AIM OF THE TASK:
Scan the material below and copy every line holding the word "accomplish".

....

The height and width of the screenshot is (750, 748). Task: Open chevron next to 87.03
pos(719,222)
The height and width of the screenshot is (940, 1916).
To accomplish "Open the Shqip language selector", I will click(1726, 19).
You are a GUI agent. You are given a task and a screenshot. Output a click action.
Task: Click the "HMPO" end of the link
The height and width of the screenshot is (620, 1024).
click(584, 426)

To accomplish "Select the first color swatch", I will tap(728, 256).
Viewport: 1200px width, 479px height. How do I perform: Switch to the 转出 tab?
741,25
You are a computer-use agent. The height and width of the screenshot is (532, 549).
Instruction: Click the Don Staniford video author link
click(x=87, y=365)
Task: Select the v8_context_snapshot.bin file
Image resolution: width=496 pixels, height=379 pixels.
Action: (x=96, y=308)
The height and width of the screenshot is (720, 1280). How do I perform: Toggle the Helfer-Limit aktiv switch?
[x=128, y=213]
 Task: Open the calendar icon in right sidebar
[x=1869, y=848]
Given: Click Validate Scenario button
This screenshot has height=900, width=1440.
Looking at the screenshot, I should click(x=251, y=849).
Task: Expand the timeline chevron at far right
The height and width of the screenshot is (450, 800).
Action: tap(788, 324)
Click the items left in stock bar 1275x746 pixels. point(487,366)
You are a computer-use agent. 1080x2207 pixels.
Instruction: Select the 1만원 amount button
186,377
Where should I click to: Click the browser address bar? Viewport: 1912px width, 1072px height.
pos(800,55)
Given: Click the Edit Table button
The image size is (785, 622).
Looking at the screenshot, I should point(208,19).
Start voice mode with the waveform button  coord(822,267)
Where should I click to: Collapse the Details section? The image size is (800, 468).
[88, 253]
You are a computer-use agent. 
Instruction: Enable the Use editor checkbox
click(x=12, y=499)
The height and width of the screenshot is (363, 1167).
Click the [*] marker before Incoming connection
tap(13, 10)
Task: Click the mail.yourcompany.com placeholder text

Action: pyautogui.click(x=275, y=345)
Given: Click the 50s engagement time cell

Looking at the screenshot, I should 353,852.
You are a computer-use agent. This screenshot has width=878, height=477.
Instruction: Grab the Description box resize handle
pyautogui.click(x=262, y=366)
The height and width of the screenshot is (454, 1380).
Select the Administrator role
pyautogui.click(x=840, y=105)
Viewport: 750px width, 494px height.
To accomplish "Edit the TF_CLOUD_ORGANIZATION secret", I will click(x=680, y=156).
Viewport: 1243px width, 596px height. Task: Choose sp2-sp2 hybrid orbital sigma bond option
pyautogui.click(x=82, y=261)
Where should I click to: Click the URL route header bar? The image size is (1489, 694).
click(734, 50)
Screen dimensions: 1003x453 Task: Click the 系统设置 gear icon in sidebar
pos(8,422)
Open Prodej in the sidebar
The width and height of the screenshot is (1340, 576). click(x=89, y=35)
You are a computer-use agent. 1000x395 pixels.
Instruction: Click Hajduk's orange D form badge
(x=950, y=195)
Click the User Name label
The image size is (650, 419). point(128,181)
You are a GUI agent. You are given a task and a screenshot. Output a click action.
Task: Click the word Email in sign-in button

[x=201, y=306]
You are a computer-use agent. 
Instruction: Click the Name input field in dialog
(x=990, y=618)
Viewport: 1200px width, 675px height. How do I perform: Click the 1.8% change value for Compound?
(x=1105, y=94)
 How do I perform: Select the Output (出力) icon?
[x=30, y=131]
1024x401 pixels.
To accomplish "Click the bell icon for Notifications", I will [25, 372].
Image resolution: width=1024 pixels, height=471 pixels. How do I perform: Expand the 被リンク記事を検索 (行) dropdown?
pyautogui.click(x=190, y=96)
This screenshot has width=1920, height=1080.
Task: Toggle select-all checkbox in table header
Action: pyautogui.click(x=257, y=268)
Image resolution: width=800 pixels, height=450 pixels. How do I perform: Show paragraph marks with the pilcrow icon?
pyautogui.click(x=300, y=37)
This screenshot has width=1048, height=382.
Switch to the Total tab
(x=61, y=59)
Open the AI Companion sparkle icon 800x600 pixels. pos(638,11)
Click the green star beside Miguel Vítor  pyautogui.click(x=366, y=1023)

....

ANSWER TO THIS PROBLEM:
To accomplish "Open the Shqip language selector", I will click(1726, 19).
To accomplish "Select the first color swatch", I will tap(728, 256).
To accomplish "Edit the TF_CLOUD_ORGANIZATION secret", I will click(x=680, y=156).
To accomplish "Click the bell icon for Notifications", I will [25, 372].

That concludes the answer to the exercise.